A Progressive Vision of the Benedict Option: Part 5, Sabbath as Resistance
“You’re right,” I said, “you have to make that commitment if you want your kids to be successful at soccer. But the question I keep thinking about is why we don’t care as much about our kids becoming successful Christians?”
.. The discussion about how youth sports affects church attendance is a perfect illustration of this dynamic. Wanting our kids to be successful and fearing that our kids will fall behind their peers, we push our families to a point of exhaustion where we no longer have the time or energy for Christian community and spiritual formation.
.. At the end of my last post I said it’s time for Christians to start opting out of the rat race of modern, capitalistic societies. And that’s what I think should be at the heart of a Ben Op “withdrawal.” By withdrawal we mean opting out.
.. Theologically, a better word might be renunciation. If Christianity is going to become a locus of resistance to Empire we have to be formed into people who renounce–opt out, psychologically withdraw from–the way Empire defines success and significance. In the empire I live in that means opting out of the American Dream.

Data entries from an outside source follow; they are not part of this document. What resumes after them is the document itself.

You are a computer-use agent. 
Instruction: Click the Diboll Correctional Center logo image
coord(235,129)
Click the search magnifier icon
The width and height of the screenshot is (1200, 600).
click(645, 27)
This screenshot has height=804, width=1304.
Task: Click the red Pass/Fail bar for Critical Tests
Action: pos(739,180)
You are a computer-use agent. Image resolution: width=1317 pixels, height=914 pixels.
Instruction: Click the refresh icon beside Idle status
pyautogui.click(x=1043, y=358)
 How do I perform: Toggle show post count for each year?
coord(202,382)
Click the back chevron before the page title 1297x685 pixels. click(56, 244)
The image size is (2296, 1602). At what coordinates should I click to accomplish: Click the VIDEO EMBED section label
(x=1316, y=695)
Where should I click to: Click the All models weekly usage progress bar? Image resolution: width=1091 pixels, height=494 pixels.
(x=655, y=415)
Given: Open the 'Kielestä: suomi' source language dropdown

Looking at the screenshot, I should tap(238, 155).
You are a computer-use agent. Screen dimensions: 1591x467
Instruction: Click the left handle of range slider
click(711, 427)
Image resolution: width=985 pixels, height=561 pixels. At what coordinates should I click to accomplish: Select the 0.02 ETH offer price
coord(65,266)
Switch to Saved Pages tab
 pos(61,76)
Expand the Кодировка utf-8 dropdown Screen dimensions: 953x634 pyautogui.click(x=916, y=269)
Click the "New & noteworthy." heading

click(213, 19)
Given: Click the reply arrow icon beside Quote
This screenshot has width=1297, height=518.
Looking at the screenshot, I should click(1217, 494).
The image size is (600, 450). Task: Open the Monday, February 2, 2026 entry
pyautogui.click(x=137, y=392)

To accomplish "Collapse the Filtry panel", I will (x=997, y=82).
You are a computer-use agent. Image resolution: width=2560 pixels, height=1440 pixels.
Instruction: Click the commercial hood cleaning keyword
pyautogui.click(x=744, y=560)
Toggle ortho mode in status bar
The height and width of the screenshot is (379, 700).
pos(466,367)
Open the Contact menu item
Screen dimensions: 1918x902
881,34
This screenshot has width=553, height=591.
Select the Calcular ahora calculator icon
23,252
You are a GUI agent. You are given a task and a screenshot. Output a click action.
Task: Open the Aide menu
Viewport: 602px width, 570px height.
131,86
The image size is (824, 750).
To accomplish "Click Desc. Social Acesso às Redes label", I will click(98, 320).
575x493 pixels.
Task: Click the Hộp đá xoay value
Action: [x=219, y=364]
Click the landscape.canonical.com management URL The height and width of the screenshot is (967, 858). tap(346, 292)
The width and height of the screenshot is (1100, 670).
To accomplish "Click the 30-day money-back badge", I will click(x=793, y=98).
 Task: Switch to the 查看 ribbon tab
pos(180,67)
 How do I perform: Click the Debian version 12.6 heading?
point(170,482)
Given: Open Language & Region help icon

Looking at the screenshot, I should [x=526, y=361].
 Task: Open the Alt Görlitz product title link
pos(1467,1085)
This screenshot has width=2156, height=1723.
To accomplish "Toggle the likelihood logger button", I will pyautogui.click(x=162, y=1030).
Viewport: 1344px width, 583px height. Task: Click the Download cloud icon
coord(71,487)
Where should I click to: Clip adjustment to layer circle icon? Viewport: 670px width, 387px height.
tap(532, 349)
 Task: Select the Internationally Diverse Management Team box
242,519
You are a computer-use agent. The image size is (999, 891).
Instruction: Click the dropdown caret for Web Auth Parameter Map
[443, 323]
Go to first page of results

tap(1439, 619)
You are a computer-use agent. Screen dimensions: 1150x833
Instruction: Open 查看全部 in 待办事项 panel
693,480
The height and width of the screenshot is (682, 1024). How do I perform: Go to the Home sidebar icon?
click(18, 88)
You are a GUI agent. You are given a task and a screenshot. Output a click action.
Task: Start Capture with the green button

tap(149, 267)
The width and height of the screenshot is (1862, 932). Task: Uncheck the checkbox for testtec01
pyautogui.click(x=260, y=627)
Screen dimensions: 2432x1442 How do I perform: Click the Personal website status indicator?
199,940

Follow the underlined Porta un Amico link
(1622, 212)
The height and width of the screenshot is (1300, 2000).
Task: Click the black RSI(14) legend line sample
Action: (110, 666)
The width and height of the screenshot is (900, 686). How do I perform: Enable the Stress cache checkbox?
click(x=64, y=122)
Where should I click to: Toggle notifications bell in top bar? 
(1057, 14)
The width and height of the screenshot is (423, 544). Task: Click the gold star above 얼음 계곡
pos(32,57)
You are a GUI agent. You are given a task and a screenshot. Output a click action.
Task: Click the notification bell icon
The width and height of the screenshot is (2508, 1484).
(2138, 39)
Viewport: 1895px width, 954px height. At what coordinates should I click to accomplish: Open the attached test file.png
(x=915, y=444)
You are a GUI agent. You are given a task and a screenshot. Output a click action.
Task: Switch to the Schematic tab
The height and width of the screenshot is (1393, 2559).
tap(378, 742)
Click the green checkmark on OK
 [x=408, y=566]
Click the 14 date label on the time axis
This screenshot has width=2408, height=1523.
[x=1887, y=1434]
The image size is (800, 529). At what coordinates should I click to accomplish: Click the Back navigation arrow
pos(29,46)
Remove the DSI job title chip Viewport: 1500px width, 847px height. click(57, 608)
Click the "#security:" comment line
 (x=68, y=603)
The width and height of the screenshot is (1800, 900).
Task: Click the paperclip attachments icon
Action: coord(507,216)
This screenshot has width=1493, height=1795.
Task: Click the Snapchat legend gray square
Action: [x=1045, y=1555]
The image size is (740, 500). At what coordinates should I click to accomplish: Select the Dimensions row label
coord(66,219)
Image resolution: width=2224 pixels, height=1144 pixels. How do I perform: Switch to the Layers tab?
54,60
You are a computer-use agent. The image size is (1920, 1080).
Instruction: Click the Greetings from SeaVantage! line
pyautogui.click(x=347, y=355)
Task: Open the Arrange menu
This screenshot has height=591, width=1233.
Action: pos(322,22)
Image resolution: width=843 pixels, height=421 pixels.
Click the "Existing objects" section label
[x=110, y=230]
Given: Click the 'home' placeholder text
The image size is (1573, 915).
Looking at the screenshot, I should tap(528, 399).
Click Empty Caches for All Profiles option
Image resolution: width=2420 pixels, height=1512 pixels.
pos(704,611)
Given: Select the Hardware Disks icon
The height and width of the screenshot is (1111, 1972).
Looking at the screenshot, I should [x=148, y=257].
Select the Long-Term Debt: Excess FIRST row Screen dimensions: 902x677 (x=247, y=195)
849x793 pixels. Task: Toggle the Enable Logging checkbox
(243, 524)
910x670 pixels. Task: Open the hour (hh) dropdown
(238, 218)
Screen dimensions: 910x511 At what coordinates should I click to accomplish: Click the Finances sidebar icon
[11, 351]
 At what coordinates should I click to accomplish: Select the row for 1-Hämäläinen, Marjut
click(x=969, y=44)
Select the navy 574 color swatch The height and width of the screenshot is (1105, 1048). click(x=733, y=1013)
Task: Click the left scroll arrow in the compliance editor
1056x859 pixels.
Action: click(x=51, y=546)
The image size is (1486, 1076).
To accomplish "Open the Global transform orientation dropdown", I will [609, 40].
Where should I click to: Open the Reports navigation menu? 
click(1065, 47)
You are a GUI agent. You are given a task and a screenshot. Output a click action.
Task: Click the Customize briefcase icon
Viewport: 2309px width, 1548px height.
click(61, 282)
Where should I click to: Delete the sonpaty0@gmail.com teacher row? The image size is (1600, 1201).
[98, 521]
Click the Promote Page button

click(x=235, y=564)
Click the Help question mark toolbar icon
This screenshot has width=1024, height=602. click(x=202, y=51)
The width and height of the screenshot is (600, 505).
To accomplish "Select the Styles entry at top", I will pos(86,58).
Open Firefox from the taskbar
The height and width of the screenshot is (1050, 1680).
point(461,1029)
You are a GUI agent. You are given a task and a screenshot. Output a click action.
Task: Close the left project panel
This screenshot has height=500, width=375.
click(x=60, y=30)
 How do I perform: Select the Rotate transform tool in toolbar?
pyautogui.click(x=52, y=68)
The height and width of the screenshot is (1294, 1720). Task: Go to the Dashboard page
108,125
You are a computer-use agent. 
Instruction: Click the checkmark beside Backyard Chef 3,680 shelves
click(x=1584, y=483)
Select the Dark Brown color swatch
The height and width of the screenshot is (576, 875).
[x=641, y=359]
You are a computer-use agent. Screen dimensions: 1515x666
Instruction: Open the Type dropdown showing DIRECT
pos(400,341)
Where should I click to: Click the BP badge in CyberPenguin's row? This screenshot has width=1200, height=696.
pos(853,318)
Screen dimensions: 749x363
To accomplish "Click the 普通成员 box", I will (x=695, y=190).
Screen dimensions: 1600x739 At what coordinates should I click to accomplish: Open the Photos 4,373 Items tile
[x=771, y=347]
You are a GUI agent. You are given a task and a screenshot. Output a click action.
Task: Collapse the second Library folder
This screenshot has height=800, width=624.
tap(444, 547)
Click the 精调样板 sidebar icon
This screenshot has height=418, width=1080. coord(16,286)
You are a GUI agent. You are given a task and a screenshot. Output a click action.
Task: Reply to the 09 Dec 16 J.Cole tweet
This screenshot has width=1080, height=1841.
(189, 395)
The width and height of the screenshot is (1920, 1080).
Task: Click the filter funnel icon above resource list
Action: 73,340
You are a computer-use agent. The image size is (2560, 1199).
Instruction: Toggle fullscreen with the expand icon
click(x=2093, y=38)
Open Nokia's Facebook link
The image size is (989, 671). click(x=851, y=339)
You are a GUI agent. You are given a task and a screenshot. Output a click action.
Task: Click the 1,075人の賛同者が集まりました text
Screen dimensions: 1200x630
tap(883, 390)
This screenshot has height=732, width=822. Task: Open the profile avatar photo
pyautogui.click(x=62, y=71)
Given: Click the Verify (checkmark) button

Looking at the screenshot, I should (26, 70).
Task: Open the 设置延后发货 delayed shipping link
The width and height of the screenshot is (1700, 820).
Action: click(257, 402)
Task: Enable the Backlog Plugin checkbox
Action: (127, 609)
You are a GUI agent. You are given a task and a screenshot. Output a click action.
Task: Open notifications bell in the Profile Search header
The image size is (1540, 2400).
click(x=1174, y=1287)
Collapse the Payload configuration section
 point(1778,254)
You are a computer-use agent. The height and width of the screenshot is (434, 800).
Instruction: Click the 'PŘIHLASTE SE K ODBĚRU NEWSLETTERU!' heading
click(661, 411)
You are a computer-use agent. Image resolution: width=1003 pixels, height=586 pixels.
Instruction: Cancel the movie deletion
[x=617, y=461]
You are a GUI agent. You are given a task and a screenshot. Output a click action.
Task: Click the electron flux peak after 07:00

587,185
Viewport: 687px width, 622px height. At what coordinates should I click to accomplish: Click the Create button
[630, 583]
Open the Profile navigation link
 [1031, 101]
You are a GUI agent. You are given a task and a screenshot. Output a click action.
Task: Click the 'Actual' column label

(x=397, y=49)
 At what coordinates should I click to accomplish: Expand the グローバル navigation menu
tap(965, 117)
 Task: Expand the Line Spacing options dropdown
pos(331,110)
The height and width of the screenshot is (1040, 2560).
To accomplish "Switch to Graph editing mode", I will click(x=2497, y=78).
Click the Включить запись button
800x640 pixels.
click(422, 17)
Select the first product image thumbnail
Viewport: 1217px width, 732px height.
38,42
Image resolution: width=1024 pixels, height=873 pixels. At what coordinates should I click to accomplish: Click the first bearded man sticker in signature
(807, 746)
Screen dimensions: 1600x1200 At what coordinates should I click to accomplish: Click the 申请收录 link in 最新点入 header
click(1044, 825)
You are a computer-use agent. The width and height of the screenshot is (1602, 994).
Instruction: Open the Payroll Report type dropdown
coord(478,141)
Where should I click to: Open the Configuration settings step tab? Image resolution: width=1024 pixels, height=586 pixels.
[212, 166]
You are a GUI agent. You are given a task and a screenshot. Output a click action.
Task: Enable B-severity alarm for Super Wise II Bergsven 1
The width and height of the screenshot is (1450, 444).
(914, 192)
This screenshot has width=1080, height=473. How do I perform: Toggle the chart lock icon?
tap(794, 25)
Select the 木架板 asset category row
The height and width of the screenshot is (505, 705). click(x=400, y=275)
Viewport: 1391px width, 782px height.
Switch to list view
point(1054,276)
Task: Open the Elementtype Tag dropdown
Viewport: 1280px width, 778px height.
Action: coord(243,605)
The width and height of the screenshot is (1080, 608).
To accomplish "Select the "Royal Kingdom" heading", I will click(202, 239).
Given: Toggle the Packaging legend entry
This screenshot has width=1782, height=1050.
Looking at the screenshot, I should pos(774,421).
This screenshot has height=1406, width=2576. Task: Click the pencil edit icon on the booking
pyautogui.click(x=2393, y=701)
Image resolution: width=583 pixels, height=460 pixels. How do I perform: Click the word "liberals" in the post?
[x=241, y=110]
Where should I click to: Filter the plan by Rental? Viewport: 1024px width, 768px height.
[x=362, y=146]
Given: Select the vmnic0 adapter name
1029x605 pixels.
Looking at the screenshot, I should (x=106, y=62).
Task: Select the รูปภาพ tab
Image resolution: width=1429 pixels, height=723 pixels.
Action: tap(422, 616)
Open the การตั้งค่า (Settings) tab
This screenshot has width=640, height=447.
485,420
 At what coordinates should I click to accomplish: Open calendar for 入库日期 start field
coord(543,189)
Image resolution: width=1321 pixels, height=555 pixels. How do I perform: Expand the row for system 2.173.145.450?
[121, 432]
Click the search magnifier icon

.. In the sermon I gave at ACU’s Summit last year, I shared the story of a young man who left a prestigious educational institution to teach history at a poor, inner-city high school. That’s opting out of the American Dream. That’s resisting empire, pursuing a very different path toward success and significance.
.. And notice how the opting out in these two examples–youth sports and career choices–face the exact same challenge: social shaming and stigma, the fear of “falling behind,” the neurotic anxiety about not being successful. If we opt out of youth sports we fear that our kids will not be successful or will fall out of step with their peers, making them odd and weird. If we say no to a prestigious career opportunity to pursue more servant-oriented work we fear looking like a loser or a failure to our peers, neighbors, colleagues, families, and even, in our heart of hearts, to ourselves.
In short, to opt out of empire is to experience shame. Which means that we have to become shame-resilient if we want to resist empire, individually and collectively.
And that’s why we need the Ben Op. Shame-resiliency.
.. In our own contemporary context of the rat race of anxiety, the celebration of Sabbath is an act of both resistance and alternative. It is resistance because it is a visible insistence that our lives are not defined by the production and consumption of commodity goods.